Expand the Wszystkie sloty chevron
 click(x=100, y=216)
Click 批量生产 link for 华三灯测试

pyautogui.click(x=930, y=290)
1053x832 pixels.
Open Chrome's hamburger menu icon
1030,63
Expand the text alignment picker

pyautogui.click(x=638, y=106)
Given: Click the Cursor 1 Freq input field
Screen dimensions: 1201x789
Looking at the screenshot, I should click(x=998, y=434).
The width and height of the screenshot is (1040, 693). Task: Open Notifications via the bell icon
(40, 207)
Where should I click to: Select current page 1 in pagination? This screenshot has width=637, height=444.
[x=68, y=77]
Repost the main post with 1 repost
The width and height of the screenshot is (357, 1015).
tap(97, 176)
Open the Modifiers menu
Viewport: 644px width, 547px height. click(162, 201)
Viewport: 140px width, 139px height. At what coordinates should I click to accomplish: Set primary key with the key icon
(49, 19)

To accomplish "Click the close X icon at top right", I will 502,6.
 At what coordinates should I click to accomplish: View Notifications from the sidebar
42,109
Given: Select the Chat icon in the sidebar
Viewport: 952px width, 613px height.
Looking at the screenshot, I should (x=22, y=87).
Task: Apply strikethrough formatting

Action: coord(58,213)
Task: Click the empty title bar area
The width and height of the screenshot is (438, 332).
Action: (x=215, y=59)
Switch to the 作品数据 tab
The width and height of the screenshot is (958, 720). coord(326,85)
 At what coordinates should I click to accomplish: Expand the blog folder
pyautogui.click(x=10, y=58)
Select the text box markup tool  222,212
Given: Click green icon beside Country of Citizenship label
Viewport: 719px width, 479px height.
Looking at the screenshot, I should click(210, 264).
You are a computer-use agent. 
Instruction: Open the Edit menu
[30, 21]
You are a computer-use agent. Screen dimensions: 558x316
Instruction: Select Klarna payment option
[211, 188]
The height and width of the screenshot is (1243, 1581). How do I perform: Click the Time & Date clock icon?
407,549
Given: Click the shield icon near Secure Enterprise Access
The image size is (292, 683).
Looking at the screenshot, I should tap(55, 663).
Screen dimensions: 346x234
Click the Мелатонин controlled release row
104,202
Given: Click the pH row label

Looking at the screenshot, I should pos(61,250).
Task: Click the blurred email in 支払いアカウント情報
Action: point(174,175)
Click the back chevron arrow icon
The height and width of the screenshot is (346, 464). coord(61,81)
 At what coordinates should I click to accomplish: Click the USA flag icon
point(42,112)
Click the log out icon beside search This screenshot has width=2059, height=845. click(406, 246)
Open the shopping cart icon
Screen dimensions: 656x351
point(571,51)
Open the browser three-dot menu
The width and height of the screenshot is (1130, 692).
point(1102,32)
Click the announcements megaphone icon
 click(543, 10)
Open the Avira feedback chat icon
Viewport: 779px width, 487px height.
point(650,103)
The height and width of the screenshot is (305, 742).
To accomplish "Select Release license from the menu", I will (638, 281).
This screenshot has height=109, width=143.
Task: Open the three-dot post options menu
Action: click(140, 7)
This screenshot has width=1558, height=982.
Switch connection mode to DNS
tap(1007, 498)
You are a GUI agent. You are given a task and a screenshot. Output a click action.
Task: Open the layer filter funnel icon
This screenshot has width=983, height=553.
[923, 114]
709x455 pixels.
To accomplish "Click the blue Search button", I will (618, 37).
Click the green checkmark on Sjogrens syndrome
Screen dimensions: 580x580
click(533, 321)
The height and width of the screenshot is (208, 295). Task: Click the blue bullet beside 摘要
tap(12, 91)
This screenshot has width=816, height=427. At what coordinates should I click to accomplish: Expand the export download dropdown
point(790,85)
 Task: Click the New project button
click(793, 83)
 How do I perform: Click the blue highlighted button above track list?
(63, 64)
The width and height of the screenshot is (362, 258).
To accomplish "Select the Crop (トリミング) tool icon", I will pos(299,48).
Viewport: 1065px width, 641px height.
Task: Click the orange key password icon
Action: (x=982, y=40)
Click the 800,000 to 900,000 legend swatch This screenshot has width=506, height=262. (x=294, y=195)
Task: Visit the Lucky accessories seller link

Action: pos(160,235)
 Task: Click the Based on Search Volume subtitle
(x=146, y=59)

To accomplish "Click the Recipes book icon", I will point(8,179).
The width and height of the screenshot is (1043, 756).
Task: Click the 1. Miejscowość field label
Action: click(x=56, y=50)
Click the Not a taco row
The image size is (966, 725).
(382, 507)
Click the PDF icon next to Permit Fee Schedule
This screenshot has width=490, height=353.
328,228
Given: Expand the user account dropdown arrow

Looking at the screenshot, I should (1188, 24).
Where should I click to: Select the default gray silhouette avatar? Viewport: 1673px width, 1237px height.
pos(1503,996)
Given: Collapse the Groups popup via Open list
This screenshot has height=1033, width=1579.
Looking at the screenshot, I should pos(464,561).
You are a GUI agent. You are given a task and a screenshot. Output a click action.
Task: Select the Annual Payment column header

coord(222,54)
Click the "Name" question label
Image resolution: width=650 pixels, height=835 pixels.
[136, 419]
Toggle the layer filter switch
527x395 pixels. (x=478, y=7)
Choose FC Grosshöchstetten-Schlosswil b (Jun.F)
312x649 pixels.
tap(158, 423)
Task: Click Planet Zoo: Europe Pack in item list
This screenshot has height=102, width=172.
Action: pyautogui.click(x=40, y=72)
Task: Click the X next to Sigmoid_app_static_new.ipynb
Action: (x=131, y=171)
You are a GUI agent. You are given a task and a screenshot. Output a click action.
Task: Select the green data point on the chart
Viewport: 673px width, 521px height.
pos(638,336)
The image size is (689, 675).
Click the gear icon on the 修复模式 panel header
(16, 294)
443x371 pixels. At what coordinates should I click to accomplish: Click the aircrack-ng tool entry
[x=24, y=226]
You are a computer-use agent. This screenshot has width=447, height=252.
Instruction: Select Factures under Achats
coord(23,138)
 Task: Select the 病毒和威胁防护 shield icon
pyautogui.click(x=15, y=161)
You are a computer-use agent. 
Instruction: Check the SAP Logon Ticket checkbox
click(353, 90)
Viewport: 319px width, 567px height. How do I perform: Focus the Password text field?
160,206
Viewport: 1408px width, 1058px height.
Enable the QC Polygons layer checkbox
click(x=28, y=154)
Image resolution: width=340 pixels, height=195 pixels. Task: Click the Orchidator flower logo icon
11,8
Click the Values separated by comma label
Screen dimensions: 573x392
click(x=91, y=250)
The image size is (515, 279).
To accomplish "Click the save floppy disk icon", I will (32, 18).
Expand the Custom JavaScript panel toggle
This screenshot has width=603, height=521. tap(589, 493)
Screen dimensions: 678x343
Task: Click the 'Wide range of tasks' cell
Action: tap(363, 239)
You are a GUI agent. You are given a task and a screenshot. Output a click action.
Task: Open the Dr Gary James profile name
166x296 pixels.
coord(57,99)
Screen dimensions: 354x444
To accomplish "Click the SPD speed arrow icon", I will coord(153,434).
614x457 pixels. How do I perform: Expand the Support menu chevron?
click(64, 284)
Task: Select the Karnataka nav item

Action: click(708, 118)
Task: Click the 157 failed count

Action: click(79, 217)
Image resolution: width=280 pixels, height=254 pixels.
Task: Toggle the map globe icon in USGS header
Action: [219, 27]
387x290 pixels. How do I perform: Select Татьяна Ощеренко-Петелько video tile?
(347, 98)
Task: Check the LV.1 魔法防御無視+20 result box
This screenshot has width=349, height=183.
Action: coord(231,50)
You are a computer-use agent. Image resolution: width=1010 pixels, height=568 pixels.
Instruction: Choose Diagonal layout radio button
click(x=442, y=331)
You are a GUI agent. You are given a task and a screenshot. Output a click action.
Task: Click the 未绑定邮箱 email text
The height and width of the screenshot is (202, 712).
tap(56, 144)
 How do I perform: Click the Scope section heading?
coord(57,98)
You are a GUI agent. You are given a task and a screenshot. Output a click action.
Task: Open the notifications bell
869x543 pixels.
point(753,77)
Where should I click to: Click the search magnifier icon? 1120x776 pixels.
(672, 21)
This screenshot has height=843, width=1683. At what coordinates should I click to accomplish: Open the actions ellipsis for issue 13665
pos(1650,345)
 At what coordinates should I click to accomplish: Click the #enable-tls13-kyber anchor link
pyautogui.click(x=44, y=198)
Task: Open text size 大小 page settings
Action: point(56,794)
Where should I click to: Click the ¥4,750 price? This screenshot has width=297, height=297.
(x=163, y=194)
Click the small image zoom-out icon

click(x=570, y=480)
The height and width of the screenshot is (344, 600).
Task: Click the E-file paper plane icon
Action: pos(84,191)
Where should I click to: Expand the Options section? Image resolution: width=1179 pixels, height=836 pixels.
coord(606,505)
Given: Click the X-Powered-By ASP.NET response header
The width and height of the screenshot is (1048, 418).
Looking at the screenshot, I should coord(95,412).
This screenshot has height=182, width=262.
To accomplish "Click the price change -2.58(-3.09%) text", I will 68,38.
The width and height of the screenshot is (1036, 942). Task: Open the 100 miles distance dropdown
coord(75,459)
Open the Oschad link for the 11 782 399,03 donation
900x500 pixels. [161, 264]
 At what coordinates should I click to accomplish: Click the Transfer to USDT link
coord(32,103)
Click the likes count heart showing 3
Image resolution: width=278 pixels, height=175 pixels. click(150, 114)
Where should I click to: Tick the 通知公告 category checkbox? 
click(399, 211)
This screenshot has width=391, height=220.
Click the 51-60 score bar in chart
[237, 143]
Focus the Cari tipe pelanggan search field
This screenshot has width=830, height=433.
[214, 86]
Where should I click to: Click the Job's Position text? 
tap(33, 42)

* * * *

**Try it:** All that belongs in your answer is the stretch of entries above from the line with "The height and width of the screenshot is (305, 742)." through the line with "709x455 pixels.", printed exactly.

**Exercise response:**
The height and width of the screenshot is (305, 742).
To accomplish "Select Release license from the menu", I will (638, 281).
This screenshot has height=109, width=143.
Task: Open the three-dot post options menu
Action: click(140, 7)
This screenshot has width=1558, height=982.
Switch connection mode to DNS
tap(1007, 498)
You are a GUI agent. You are given a task and a screenshot. Output a click action.
Task: Open the layer filter funnel icon
This screenshot has width=983, height=553.
[923, 114]
709x455 pixels.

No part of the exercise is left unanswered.